INFORMATION is power and a new laser technology system which could identify where weeds have dropped their seeds in a paddock is aiming to use that knowledge to help growers apply increased weed control diversity.
The system was the innovation of the Australian Herbicide Resistance Initiative (AHRI) and works using light detection and ranging technology, known as LiDAR, to detect where weeds are in a paddock at harvest time and report that back to farmers.
Certain weeds - such as wild oats, brome grass, sowthistle and wild radish - often grow taller than the crop at harvest time, but some of them drop their seeds beforehand and are therefore less well suited to harvest weed seed control.
The idea of the laser system was that it could be fitted to a header at harvest to identify where the weeds are and where their seeds will likely have fallen, allowing growers a greater chance of knowing where weeds are going to germinate in the next year.

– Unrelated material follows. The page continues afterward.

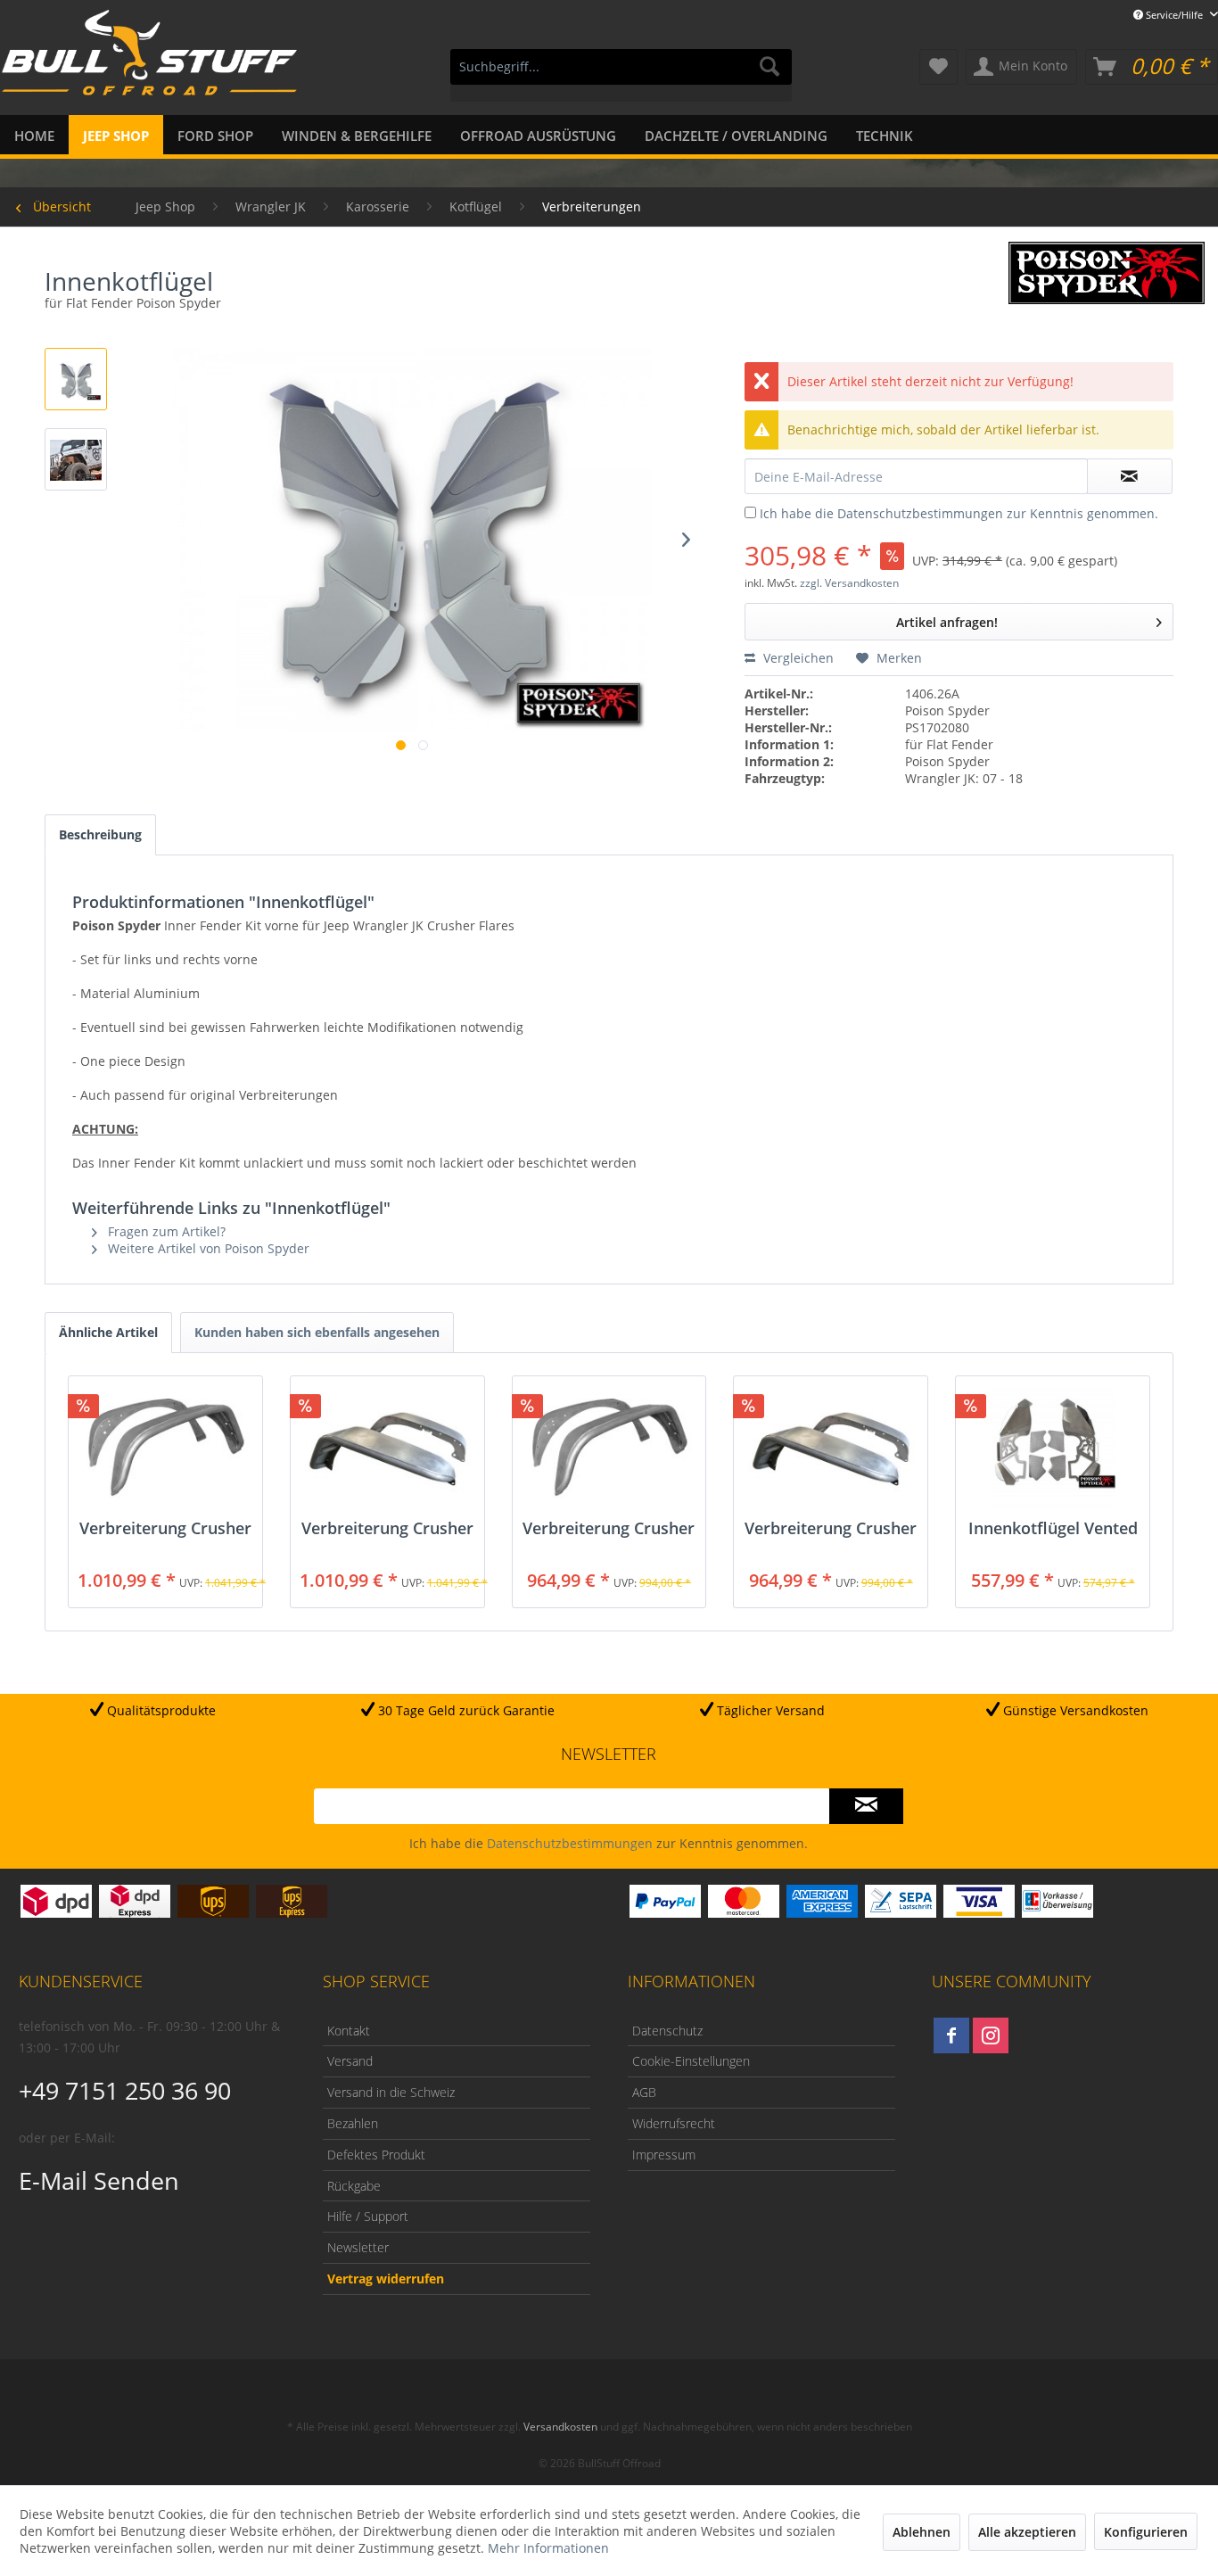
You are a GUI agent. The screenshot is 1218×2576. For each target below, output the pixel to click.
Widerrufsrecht (673, 2123)
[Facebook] (951, 2035)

AHRI research agronomist Michael Ashworth, who was the mastermind behind the project, said one of the biggest problems with weed control was that it was inherently reactive - a weed is spotted, a herbicide purchased and the weed is sprayed.

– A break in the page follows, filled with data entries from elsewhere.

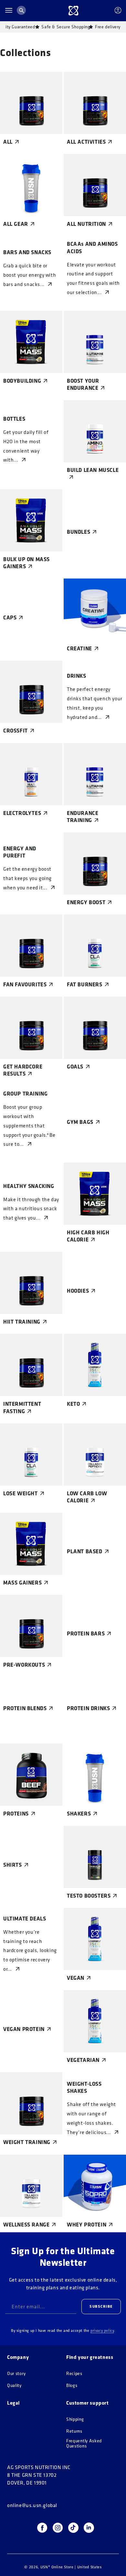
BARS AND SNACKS (27, 252)
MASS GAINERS (22, 1582)
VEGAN (75, 1977)
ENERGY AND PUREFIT (19, 852)
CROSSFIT (15, 730)
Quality (14, 2385)
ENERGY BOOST (86, 902)
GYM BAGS (80, 1121)
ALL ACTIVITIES (86, 141)
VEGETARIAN (83, 2060)
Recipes (74, 2373)
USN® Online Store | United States (71, 2566)
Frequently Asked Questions (84, 2443)
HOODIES (78, 1290)
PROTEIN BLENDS (25, 1708)
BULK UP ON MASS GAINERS (26, 563)
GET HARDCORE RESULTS (22, 1070)
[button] (9, 10)
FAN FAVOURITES (25, 984)
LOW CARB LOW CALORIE (87, 1497)
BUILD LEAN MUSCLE (93, 470)
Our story (16, 2373)
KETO (73, 1403)
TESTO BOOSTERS (88, 1895)
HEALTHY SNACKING (28, 1186)
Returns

"Because of herbicide resistance that scenario is now less effective as well and we end up developing high density weed patches with high levels of herbicide resistance," Mr Ashworth said.
"If we have an idea where weed seeds fell, we're able to predict where the next generation of weeds are going to come from.
"That means we can apply integrated weed management to those herbicide resistance patches, instead of just re-actively changing up a herbicide mode of action."
By knowing where the weeds are going to be, growers have tools in their arsenal and could double the seeding rate, use a cultivar on that patch that has a higher biomass, use a different pre-emergent herbicide package or use a different application rate.
The laser technology, which was also contributed to by AHRI and The University of Western Australia research agronomists Ken Flower and Nik Callow, is able to be used in tandem with variable rate technology that pre-exists within seeders, as well as precision ag which has predominantly been used for fertiliser use.
AHRI teamed up with RCT, a firm which develops and designs autonomous vehicles for the mining industry, to build a prototype of the system.
"Lidar is now a really cheap technology that is used in a lot of cars to mark where the car in front of it is, as well as in the vast majority of autonomous vehicles, so agriculture is way behind mining when it comes to this sort of technology," Mr Ashworth said.
"We did a lot of static tests looking at different sized targets and found out the LiDAR was fantastic at picking that up from a distance, then we strapped it to a header with Chris Syme out at Cunderdin and ran it over a fairly droughted crop.
"We had quite a reasonable success rate, roughly 97 per cent, which indicated that in situations with bad weed problems, this LiDAR was relatively effective."
AHRI is in the early phases of working with a technology based start-up, Stealth Technologies, to further refine the technology and get protypes out to growers and see what they think of it.
"When dealing with weeds, they're the symptom and the real cause is the seed in the soil, so weed control is actually about dealing with the seeds first, then the weeds won't exist in the first place," Mr Ashworth said.
"We don't expect the cost point to be particularly high on it and I think it would pay for itself extremely quickly in herbicide use."
With it being early days, the laser technology is still years away from being commercially available in Australia.